Items from a dataset:

....

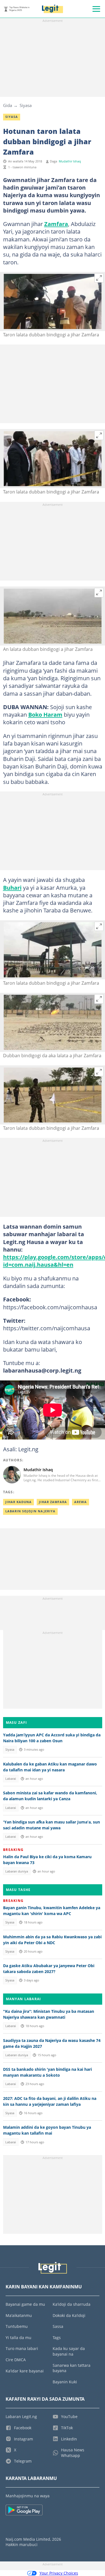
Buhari (12, 887)
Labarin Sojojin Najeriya (30, 1511)
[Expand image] (99, 278)
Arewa (80, 1502)
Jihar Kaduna (18, 1502)
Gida (7, 105)
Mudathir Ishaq (70, 161)
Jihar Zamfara (53, 1502)
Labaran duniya (16, 1871)
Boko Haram (45, 714)
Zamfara (56, 224)
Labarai (10, 1779)
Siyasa (26, 105)
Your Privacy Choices (58, 2573)
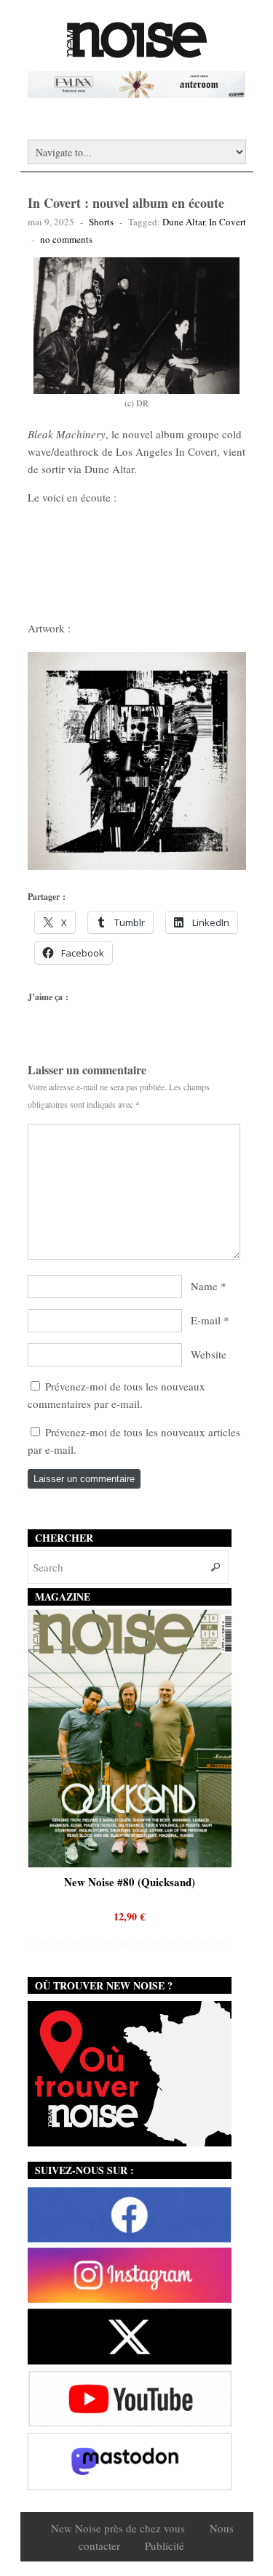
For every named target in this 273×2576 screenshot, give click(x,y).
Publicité (164, 2545)
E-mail (206, 1320)
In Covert (227, 221)
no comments (66, 239)
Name (204, 1286)
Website (208, 1354)
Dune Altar (183, 221)
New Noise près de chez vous (118, 2528)
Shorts (101, 221)
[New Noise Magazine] (137, 51)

....

EXERCISE AIM:
The span to give again runs from the line with "Dune Altar (183, 221)" through the last line of the records above; reproduce it exactly and nothing more.

ANSWER TO THE PROBLEM:
Dune Altar (183, 221)
New Noise près de chez vous (118, 2528)
Shorts (101, 221)
[New Noise Magazine] (137, 51)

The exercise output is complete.